Columbia River Crossing Coast Guard permit application to be submitted tomorrow
The governors of Oregon and Washington are attempting to revive the Columbia River Crossing project after the Majority Coalition Caucus in Washington did not pass a gas tax proposal funding the project. News broke this evening that a third company agreed to mitigation terms. A Coast Guard ruling is needed, but not guaranteed, due to the 116-foot height, which would restrict water navigation. Even if the Coast Guard does approve, the Washington side of the project has been cleaning out their offices and the project has been shut down due to lack of money.

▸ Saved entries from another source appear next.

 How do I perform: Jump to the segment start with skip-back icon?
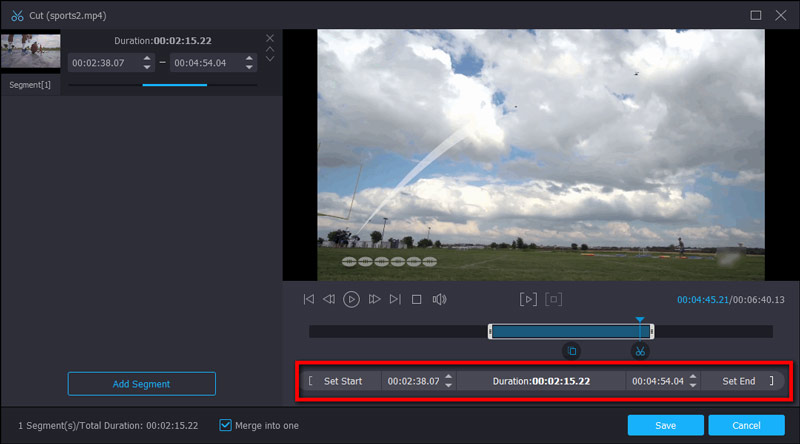tap(309, 299)
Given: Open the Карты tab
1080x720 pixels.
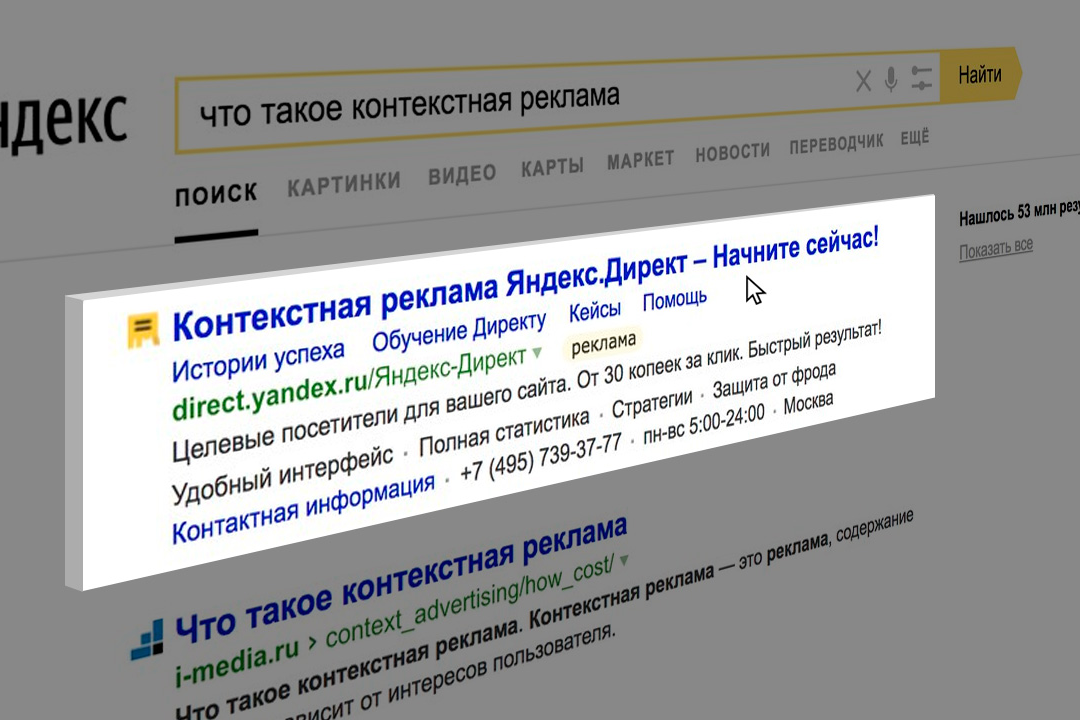Looking at the screenshot, I should (552, 166).
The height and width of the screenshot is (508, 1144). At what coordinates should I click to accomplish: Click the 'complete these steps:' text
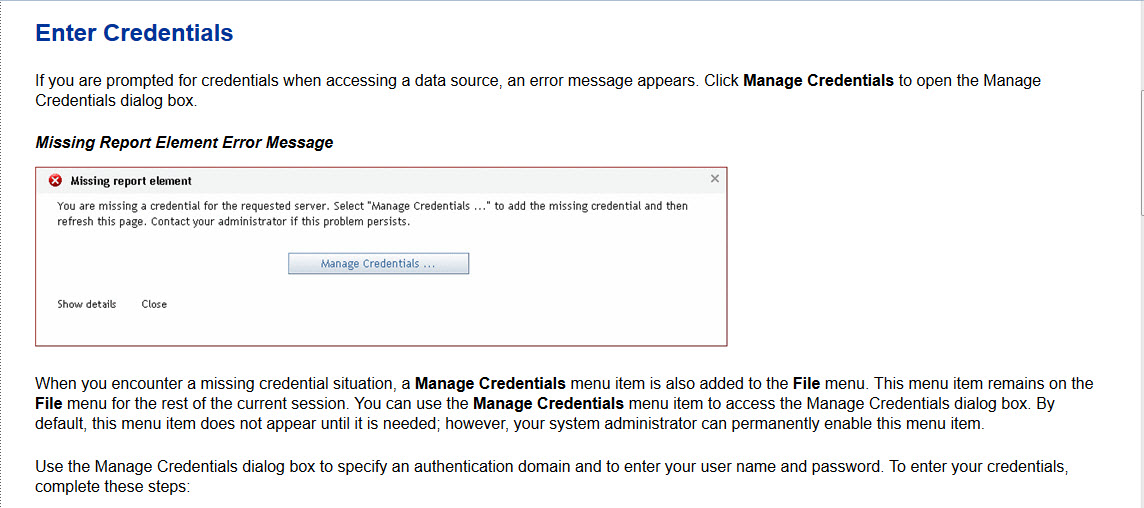pyautogui.click(x=111, y=486)
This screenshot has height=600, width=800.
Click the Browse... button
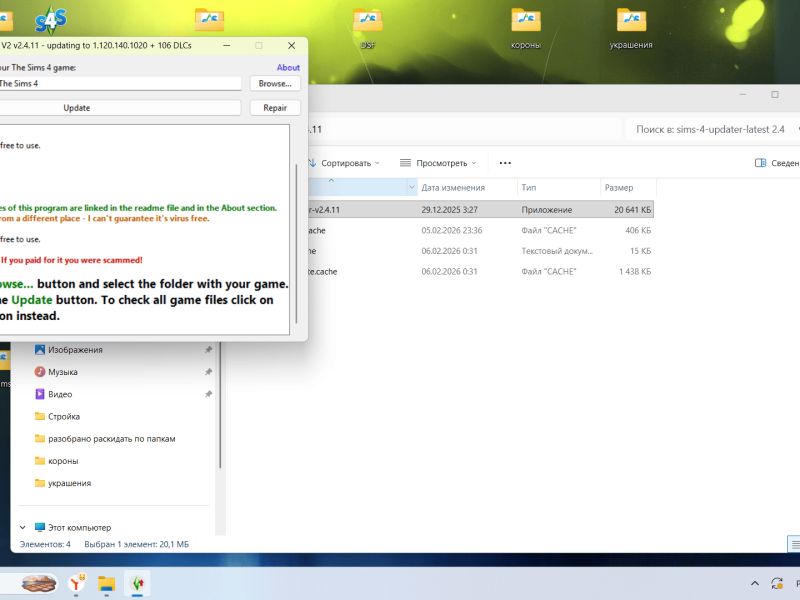275,84
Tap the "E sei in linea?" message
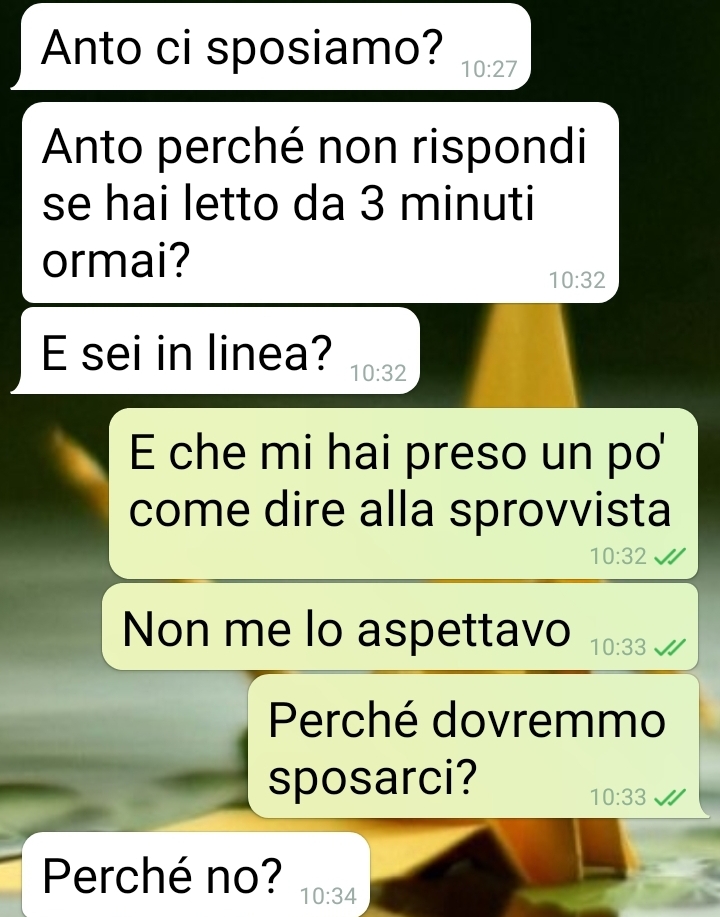Image resolution: width=720 pixels, height=917 pixels. pos(215,351)
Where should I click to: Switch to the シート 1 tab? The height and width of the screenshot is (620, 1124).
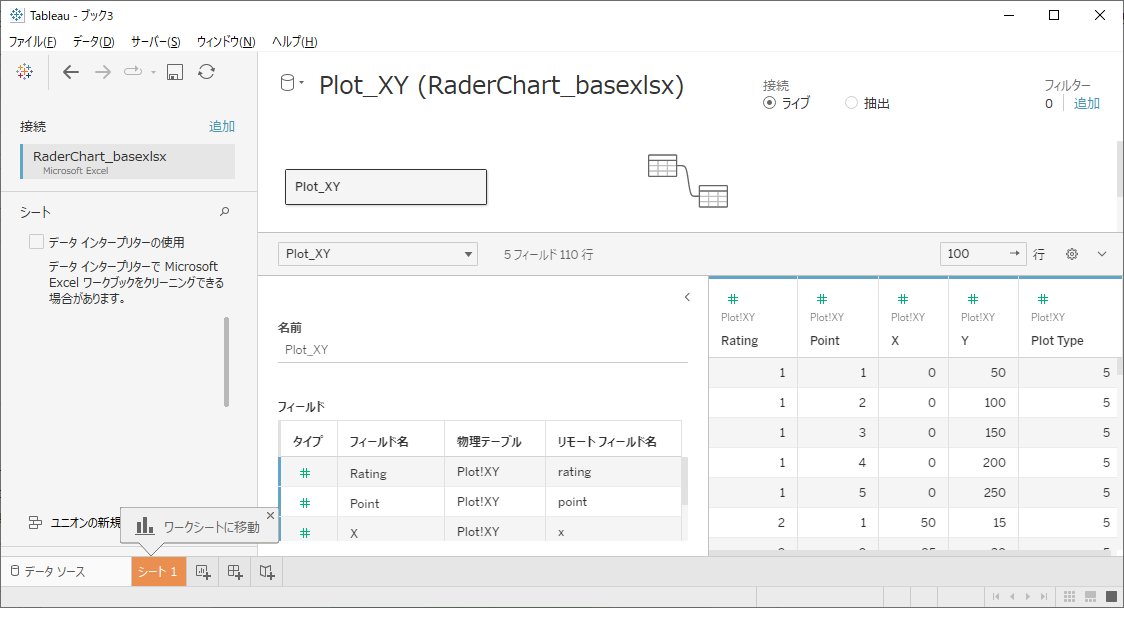coord(158,572)
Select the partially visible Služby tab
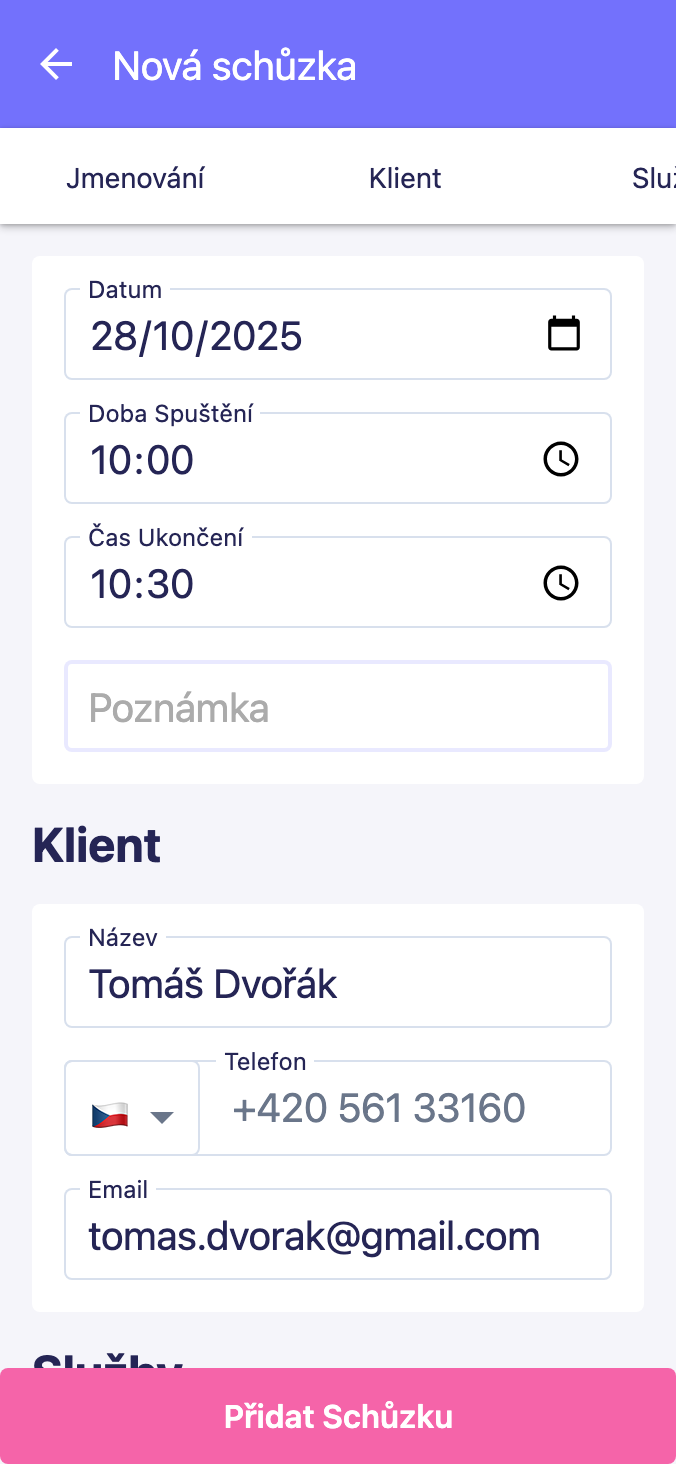The width and height of the screenshot is (676, 1464). click(x=654, y=179)

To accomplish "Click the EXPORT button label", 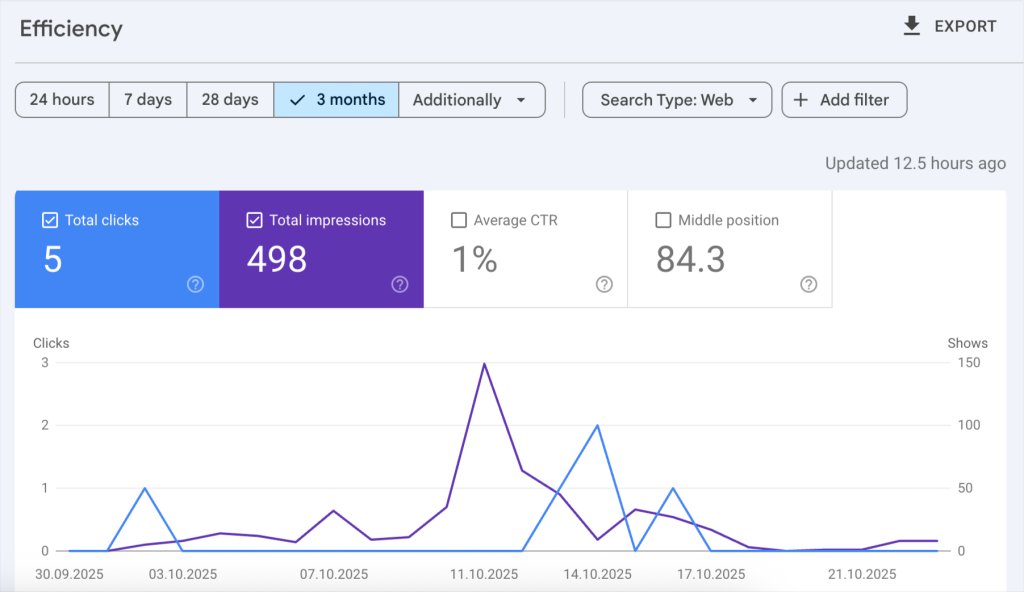I will point(965,26).
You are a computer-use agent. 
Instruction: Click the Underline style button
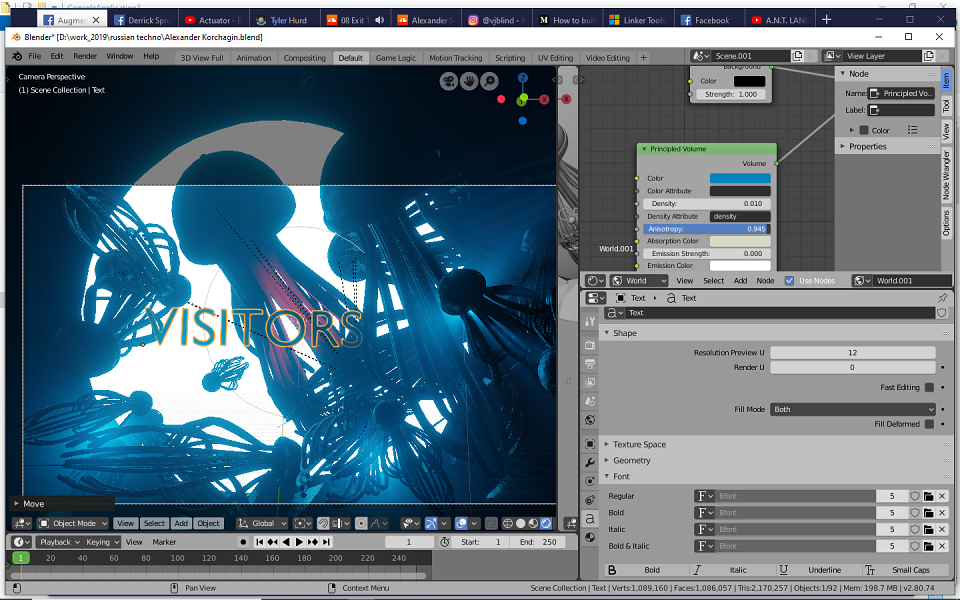(817, 570)
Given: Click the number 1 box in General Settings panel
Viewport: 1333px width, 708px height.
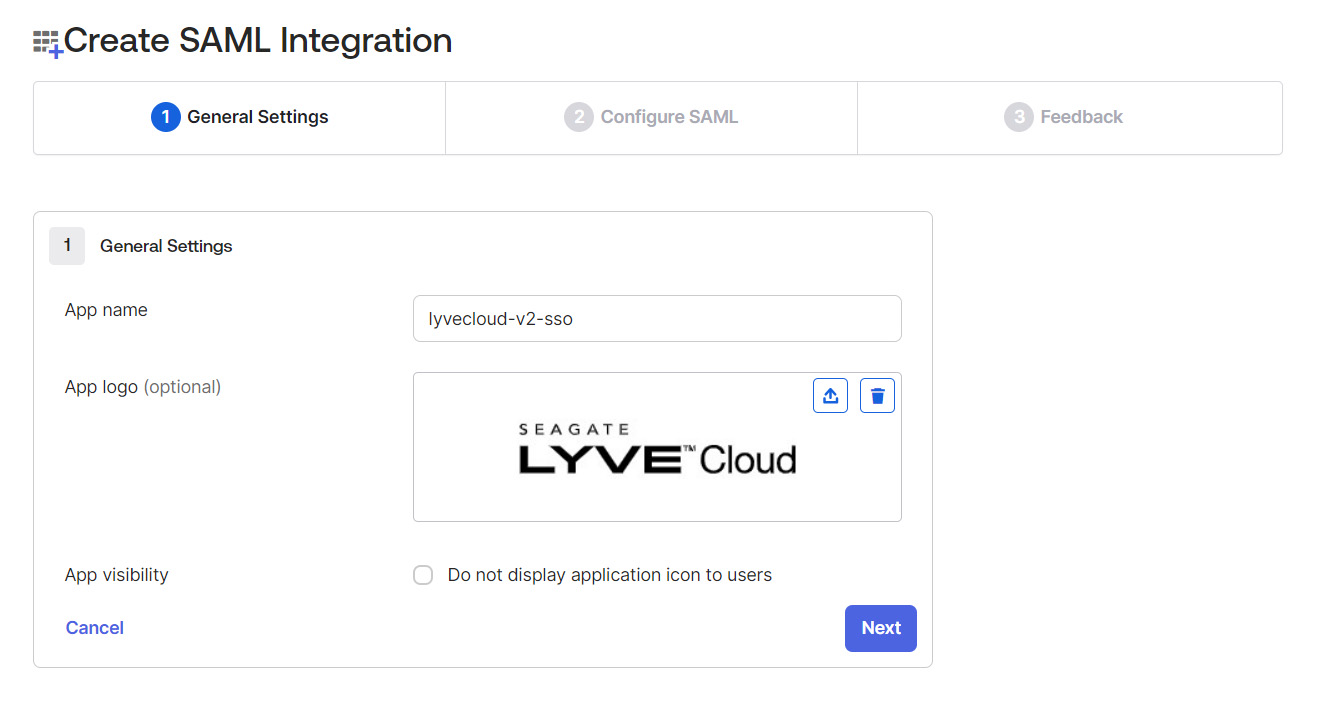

Governor Inslee (D-WA) used a line-item veto that would have paid for a redesign of the bridge. The $3.5 billion project included costly and controversial light rail, which Clark County voters made clear they did not want.
The Columbia River Crossing project hit taxpayers' wallets to the tune of $170 million dollars over the years, without a shovel hitting the ground.
Below is the press release sent out by the two governors:
Washington Governor Jay Inslee and Oregon Governor John Kitzhaber today announced an agreement with Thompson Metal Fab, Inc. to mitigate potential impacts of construction of a new I-5 bridge across the Columbia River. The agreement is the final of three mitigation agreements with Vancouver manufacturers and a crucial development in the effort to replace the aging Columbia River Crossing.
"Thompson Metal Fab is a vital partner in maintaining our state's manufacturing sector," said Washington Gov. Jay Inslee. "They depend on a navigable river as well as an interstate freeway that carries goods and people safely and efficiently. I couldn't be more pleased they will have the opportunity to continue to invest in their businesses and we hope to see the company thrive in Washington state for years to come."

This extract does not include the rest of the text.